By allowing State Supreme Court justices to serve longer, the measure would also give Judge Lippman an extra 20 to 28 older but presumably sharp judges to deploy, and he has pledged to send them to clogged lower tribunals like Family Court and Criminal Court.
Mr. Cuomo has been careful not to take a strong public position, but some of the actions he has taken show that he is clearly opposed to it. “It’s not my referendum,” he said last week when asked where he stood. “I wasn’t involved in it. I understand the issue. I think there are serious questions raised by it.”
But quietly the governor worked to scuttle the bill at the end of the legislative session, putting pressure on Senate leaders during the last week in a failed bid to keep the bill from coming to a vote, according to legislative aides who spoke on the condition of anonymity because they feared political reprisals from Mr. Cuomo. Matt Wing, a Cuomo spokesman, denied that the governor tried to kill the bill.
“The governor continues to have reservations about the proposition, but he has not taken an official position,” Mr. Wing said.
Senator Jeff Klein, a Democrat and co-majority leader, said on Wednesday that he was not lobbied directly by the governor, nor by Mr. Cuomo’s staff, to keep the bill from coming to a vote.
But Scott Reif, a spokesman for Senator Dean G. Skelos, the Republican co-majority leader, said “there was a healthy dialogue” with the governor’s office, but declined to give details.
Opponents of the proposal characterize it as a flawed half-measure. It leaves out lower-court judges, who make up about three-quarters of the 1,259 jurists in the state.
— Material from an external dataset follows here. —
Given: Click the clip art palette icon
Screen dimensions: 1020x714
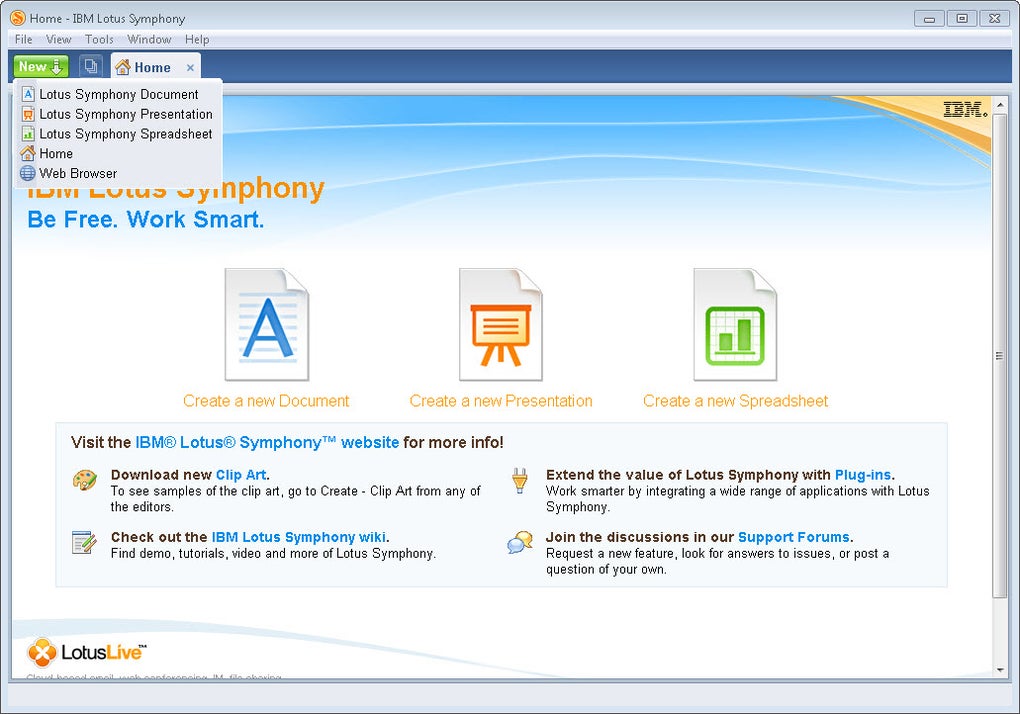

These judges would still be compelled to step down at 70, yet they are the ones burdened with mountainous caseloads and backlogs.
“There is no principled reason to raise the retirement age for some judges and not all,” said Dick Dadey, executive director of Citizens Union, which opposes the initiative. “The caseload problem is really in the lower courts and in the family court.”
That failure to extend the careers of lower-court judges is something that Mr. Cuomo has seized on in the last two weeks, as he lobbies editorial boards to oppose the amendment. Another issue for Mr. Cuomo is that if the proposition passes, it will allow two Republican judges to serve longer terms, limiting his ability to put a lasting liberal stamp on the Court of Appeals.
This year, Mr. Cuomo appointed two relatively young, liberal judges: Jenny Rivera and Sheila Abdus-Salaam. Judge Rivera can serve until 2027, Judge Abdus-Salaam until 2022.